Sono i complottisti. Loro non insultano, mostrano spesso umana compassione e comprensione, altre volte una larvata forma di simpatia e, finanche, moderata ammirazione per il diverso vincente. Si, ma nei loro ragionamenti non c’è il coerente senza se e senza ma. Al contrario, i se ed i ma si rigenerano e moltiplicano, nei ragionamenti espressi, peggio di un virus pestilenziale.
Non spetta a me giudicare né i primi, né i secondi. Per certo so che hanno presa su differenti fasce di “utenza”. I primi sui derelitti di ogni ordine e grado, i secondi sui “benpensanti”. Non. saprei, francamente, a chi assegnare il primo gradino sul podio della negatività.
Che ad ognuno di noi venga da pensare dopo queste considerazioni a Silvia Romano, credo sia naturale, io stesso l’ho citata in apertura, ma desidero inviarVi, lettrici e lettori, a ripensare ad Antonio Stano, il pensionato 66enne di Manduria, affetto da disagio mentale, perseguitato, torturato ed alla fine morto il 23 aprile dello scorso anno per le vessazioni subite da una banda di una decina di bulli, quasi tutti minorenni, salvo tre. Non perché Silvia Romano non abbia tutta la mia considerazione, ma perché lei oggi ha una sovraesposizione mediatica, l’altro il contrario.
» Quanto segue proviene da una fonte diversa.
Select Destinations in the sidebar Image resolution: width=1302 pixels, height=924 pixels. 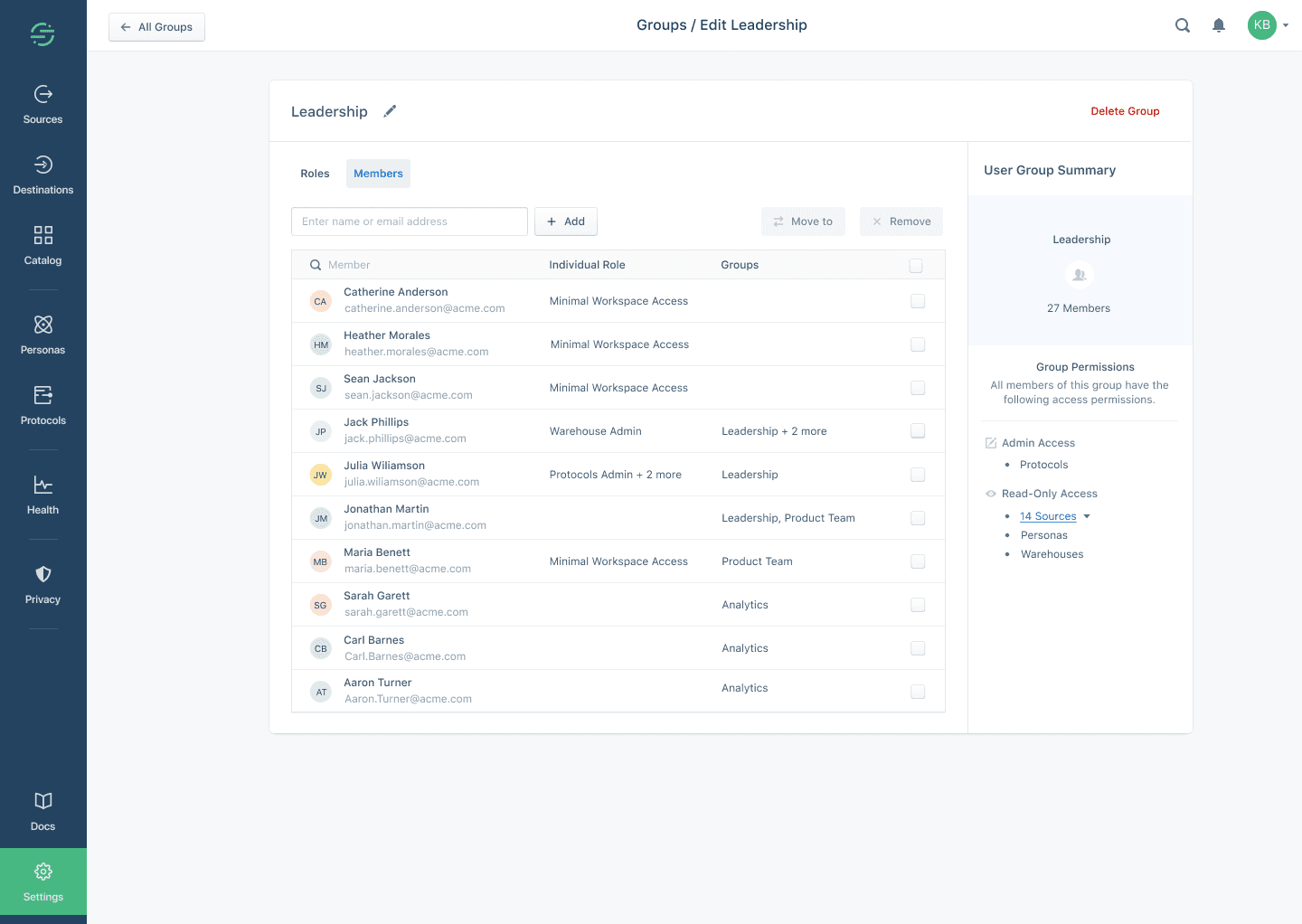[42, 174]
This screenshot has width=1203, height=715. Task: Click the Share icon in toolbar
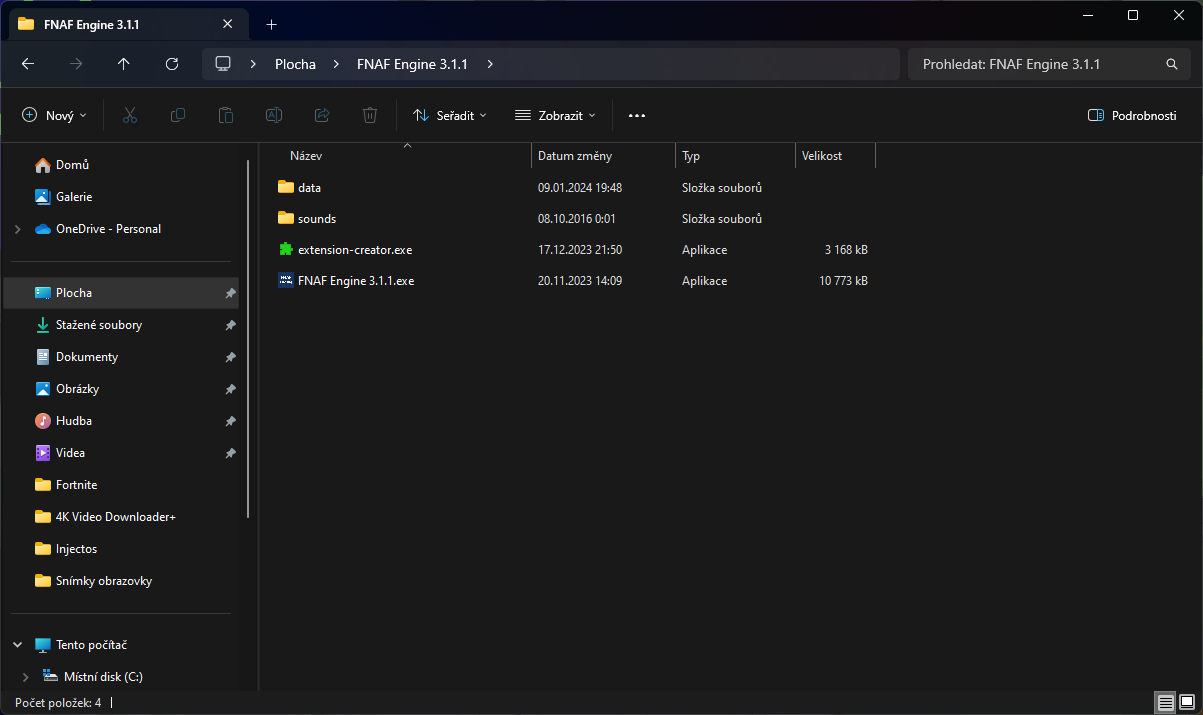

Pochi giorni or sono il PM ha chiesto vent’anni per questi bulli, divenuti assassini. Vedremo come finirà il giudizio. Ma, mi chiedo, i cittadini per bene, i vicini, tutti quelli che potevano e dovevano intervenire in prima persona dov’erano? Oggi che fanno? Si lavano la coscienza con i se ed i ma? Ma sì il povero anziano, colpito dalla sorte con la malattia, e dagli uomini con la crudeltà e l’indifferenza, ……….. cosa pretendeva da noi? Cosa poteva e doveva fare se non sperare in un aiuto, Antonio Stano? Questo il suo nome! Ma le sue grida durante le innumerevoli aggressioni in casa sua, mentre non dava fastidio ad alcuno, non risuonano nelle Vostre coscienze? Non serve a lavarle chiedersi dove fossero le Autorità, attribuire anche quel delitto ad altri, magari ai servizi sociali, al sindaco, ai poteri forti ed ai complotti internazionali.
Certo più è il potere che si ha, altrettanto il dovere e la responsabilità conseguenti, ma se ciascuno di noi non fa la sua parte non andiamo da nessuna parte, o meglio andiamo verso qualcosa che neanche i più sfrenatì racconti di fantascienza ed horror hanno mai immaginato.